WASHINGTON (Reuters) – The U.S. Senate was poised on Wednesday to acquit President Donald Trump on charges of abuse of power and obstruction of Congress.
Vice President Mike Pence an Speaker of the House Nancy Pelosi (D-CA) listen as U.S. President Donald Trump delivers the State of the Union address to a joint session of the U.S. Congress in the House Chamber of the U.S. Capitol in Washington, U.S., February 4, 2020. REUTERS/Joshua Roberts
Here is a look at the road to his impeachment and trial.
MUELLER REPORT
In July 2017, two little-known Democrats in the House of Representatives make the first attempt to impeach Trump, basing it on investigations into Moscow’s interference in the 2016 U.S. elections.
They file formal charges known as articles of impeachment, alleging that Trump obstructed justice by firing FBI head James Comey to hinder the Russia investigation by then Special Counsel Robert Mueller.
After a two-year probe, Mueller finds insufficient evidence of a criminal conspiracy involving Trump and draws no conclusions on whether Trump obstructed justice.
Little comes of this impeachment effort. In 2019 House Speaker Nancy Pelosi, the leading Democrat in Congress, says Trump is “just not worth it.”
WHISTLEBLOWER
On Aug. 12, 2019, an anonymous intelligence official files a whistleblower complaint about a phone call between Trump and Ukrainian President Volodymyr Zelenskiy. According to a summary of the call later released by the White House, Trump asked Zelenskiy to investigate both former U.S. Vice President Joe Biden, a Democrat running for president in 2020, and a conspiracy theory that Ukraine, not Russia, was behind 2016 election meddling.
IMPEACHMENT INVESTIGATION
Amid further reports of Trump’s dealings with Ukraine, Pelosi on Sept. 24 accuses Trump of urging a foreign power to intervene in the 2020 election and announces an impeachment investigation in the Democratic-controlled House.

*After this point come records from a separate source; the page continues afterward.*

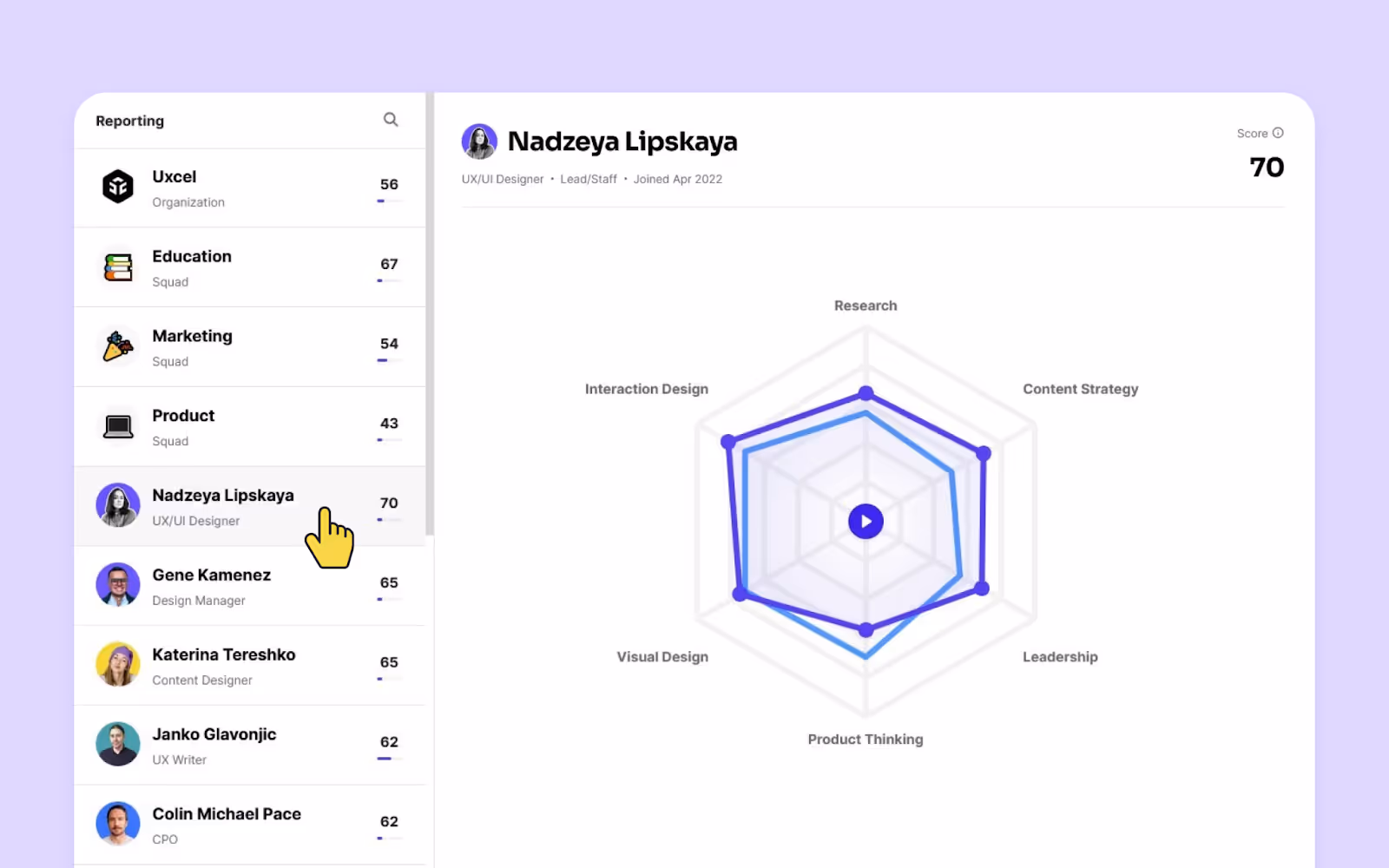The height and width of the screenshot is (868, 1389).
Task: Click the search icon in Reporting panel
Action: click(391, 119)
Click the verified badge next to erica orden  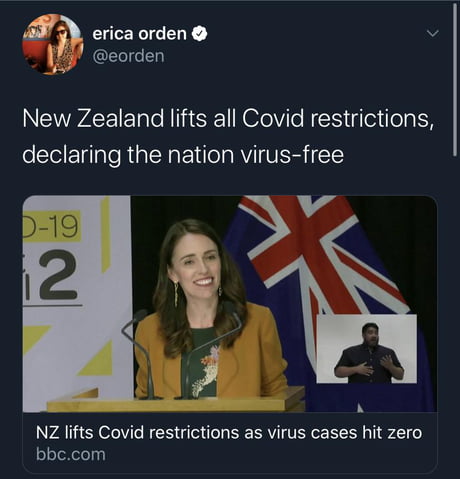[199, 33]
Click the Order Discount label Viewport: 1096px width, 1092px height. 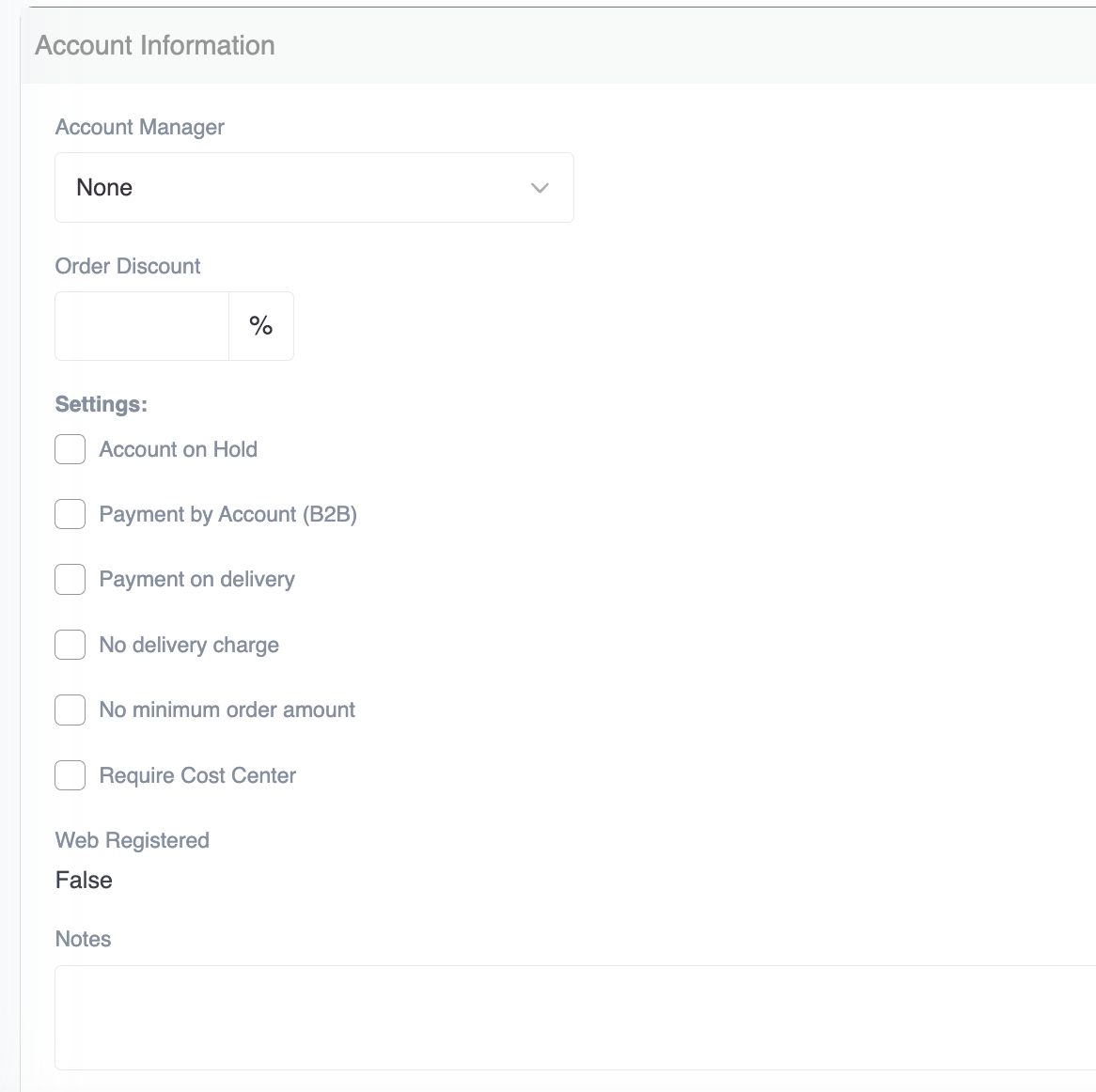[127, 266]
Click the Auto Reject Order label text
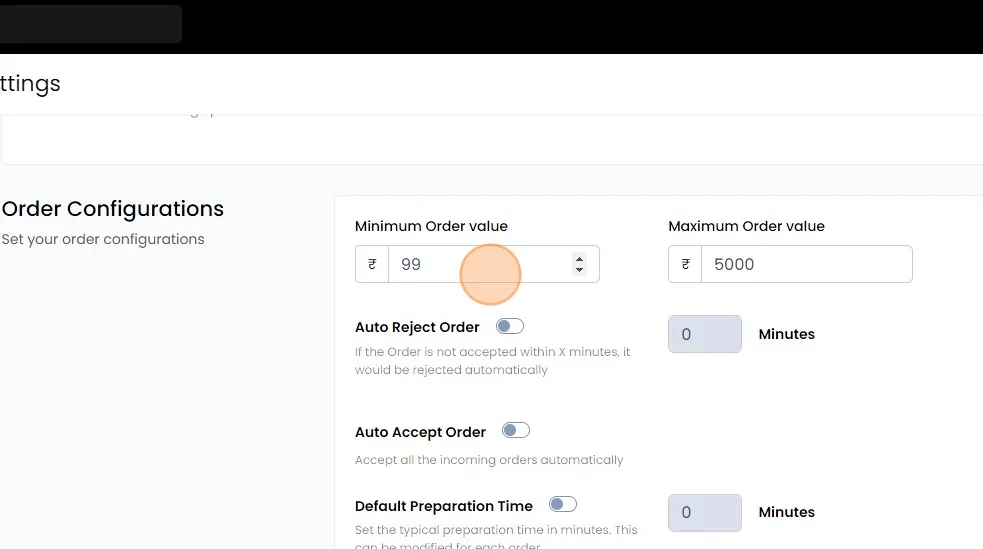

In testimony at televised hearings, U.S. diplomats and officials describe a pressure campaign organized by Trump’s lawyer, Rudy Giuliani, to get Ukraine to announce the Biden investigation. Trump’s freezing of $391 million in aid to Ukraine was part of the campaign, according to some testimony.
TRUMP’S DEFENSE
Trump says he was just trying to get Kiev to quash corruption and points to the fact that the Ukrainian investigations never happened as evidence that the July call was innocent. Republican lawmakers say that even if Trump’s conduct was not perfect, it does not belong in the category of “high crimes and misdemeanors” stipulated in the U.S. Constitution as a reason to impeach a president.
IMPEACHED
On Dec. 18 Trump becomes only the third U.S. president to be impeached when the Democratic-led House approves two articles of impeachment charging him with abuse of power and obstructing Congress.
THE TRIAL
The Senate puts Trump on trial in late January. The outcome seems in little doubt, as Republicans dominate the chamber where a two-thirds majority is needed to convict and remove the president. No Republican expresses a desire to find Trump guilty.
WITNESSES
The two parties tussle over Democrats’ attempts to introduce new witnesses and documents to the trial. They are especially keen to hear from former national security adviser John Bolton who had disparaged efforts by Trump allies to influence Ukraine as “a drug deal.”
THE BOLTON FACTOR
The New York Times reports that Bolton, a foreign policy hawk who has served previous Republican administrations, has written a book in which he says Trump told him he had wanted to continue freezing the aid to Ukraine to pressure Zelenskiy to help with investigations into Democrats, including Biden. The revelation contradicts Trump’s defense. It puts pressure on a handful of moderate Republican senators to join Democrats and vote to call Bolton and White House officials as witnesses. But a majority of senators vote to reject new witnesses.
TRUMP DEFENSE
Trump lawyer Alan Dershowitz says at the trial that senators cannot impeach a president for doing anything to try to win re-election if the president believes that to be in the public interest.
Democrats and constitutional experts severely criticize this defense, saying it gives U.S. presidents huge new powers not foreseen in the Constitution. Dershowitz says later his remarks were deliberately misinterpreted.